Notes from the Desk Slow down, Global Warming (activists)

Author: Brian Fung

The inauguration of Bill McKibben's Step It Up environmental campaign will be marked this week by over 1,000 demonstrations across the country. Step It Up's primary goal - to reduce carbon dioxide emissions 80 percent nationwide by 2050 - has even received the support of U.S. Senators Barbara Boxer (D-CA) and Bernie Sanders (I-VT). As exciting as McKibben's movement is, however, legislators should be wary of endorsing a proposal that is both overzealous and unrealistic.

According to a report last November by the Energy Information Administration, total carbon emissions in the United States reached 6,008.6 million metric tons (MMT) in 2005. Step It Up's campaign would see emissions reduced by 4,806.88 MMT over a period of more than 40 years - but to succeed, the U.S. would be required to reduce its carbon output by an annual 111.78 MMT. And these numbers assume that emission levels will remain steady in coming years, which they most certainly will not.

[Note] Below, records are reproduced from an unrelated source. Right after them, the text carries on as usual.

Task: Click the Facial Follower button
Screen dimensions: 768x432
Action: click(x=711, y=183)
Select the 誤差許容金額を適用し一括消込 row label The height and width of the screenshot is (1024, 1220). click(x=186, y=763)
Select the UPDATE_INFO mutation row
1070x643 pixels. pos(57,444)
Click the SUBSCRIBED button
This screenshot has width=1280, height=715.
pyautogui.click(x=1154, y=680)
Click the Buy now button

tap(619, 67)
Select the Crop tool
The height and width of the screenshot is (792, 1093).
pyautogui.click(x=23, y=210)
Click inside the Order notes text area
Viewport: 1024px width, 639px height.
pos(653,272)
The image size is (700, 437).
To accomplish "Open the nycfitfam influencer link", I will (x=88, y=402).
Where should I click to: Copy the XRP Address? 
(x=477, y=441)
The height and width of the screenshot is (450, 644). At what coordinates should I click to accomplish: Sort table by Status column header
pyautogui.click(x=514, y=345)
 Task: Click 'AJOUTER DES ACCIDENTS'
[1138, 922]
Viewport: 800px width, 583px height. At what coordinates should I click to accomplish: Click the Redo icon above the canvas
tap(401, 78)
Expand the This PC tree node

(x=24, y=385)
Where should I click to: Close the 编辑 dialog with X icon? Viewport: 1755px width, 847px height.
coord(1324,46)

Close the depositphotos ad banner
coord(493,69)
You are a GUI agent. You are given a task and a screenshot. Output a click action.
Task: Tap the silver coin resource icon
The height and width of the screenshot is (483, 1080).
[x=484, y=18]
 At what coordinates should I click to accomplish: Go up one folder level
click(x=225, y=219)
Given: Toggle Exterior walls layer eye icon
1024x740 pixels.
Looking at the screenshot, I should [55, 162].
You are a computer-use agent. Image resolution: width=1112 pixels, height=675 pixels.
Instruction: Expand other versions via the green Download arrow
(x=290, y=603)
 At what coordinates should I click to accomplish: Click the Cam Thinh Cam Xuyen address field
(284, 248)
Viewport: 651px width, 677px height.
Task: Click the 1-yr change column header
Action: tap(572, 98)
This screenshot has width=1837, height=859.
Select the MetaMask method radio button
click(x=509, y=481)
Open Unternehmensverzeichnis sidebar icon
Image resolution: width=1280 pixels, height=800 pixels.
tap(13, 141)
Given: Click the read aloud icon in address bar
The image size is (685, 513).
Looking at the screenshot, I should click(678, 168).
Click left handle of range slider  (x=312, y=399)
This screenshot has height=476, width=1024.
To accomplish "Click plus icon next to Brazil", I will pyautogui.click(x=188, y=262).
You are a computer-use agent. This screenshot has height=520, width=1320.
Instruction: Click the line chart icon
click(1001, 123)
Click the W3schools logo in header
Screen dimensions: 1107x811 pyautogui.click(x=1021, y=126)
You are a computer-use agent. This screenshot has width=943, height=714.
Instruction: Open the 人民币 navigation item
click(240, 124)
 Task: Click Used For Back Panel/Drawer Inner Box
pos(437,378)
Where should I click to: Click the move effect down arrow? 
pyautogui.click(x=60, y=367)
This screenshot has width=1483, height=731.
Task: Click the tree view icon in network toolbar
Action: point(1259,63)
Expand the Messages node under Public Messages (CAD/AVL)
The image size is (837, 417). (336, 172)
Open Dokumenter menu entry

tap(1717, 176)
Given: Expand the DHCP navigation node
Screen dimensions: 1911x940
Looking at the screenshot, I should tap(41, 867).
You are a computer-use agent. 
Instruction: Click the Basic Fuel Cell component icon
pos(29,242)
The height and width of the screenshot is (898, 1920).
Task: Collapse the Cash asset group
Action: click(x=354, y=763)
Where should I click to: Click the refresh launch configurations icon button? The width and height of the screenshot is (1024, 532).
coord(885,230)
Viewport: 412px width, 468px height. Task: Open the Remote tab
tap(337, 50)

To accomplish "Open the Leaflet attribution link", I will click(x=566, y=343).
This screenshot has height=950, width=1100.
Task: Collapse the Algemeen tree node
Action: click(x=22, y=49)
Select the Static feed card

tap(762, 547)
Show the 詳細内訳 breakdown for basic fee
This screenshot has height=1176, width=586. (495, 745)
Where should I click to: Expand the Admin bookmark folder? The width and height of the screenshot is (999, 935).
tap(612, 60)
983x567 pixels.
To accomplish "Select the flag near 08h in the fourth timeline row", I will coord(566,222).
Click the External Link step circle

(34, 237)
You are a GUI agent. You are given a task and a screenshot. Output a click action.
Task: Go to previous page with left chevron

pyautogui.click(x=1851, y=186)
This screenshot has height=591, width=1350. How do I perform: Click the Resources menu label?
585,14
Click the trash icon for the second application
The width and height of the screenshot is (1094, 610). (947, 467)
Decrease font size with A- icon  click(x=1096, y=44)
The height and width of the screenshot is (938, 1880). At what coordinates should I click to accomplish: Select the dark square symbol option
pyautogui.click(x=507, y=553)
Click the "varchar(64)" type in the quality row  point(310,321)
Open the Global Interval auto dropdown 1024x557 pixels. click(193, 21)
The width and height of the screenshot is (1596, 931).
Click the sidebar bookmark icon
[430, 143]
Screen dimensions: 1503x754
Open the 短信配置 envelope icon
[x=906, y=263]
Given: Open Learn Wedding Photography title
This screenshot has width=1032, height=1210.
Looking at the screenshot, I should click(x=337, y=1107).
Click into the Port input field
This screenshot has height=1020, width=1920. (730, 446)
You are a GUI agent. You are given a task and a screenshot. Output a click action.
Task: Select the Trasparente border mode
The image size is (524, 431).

Since 1990, CO2 emissions in the U.S. have risen at an average rate of roughly 67.9 MMT per year, with little in the way to limit that output. Considering the task ahead, I fail to see how Step It Up expects to reach its objective without eventually moderating its position. To even approach the annual target of 111.78 MMT would require still greater, perhaps Herculean, efforts to offset the additional 67.9 MMT of carbon currently being added to the atmosphere every year.

Then there are the politics of actually pushing the carbon bill through Congress. Suddenly slamming legislators with a number as high as 80 percent will likely turn away conservatives who believe in the primacy of other priorities. Meanwhile, critics of the bill will castigate its supporters for being alarmist and overly dramatic in their crusade to save the planet.

"An 80-percent cut in carbon emissions by the year 2050," wrote incredulous LaRouche Youth Movement member David Dixon in a recent Executive Intelligence Review article. "Precisely the deindustrialization and genocidal scheme presented by Al Gore to a credulous U.S. Congress on March 21."

This political brinkmanship will likely have the additional consequence of stifling into submission potential moderate backers - and does little to help the environment, anyway. While the urgency of global climate change cannot be adequately underscored, the reality is that, unpalatable as it may sound, McKibben and Step It Up may have to settle for compromise.


Brian Fung is a Freshman News editor who hails from Rockville, Maryland.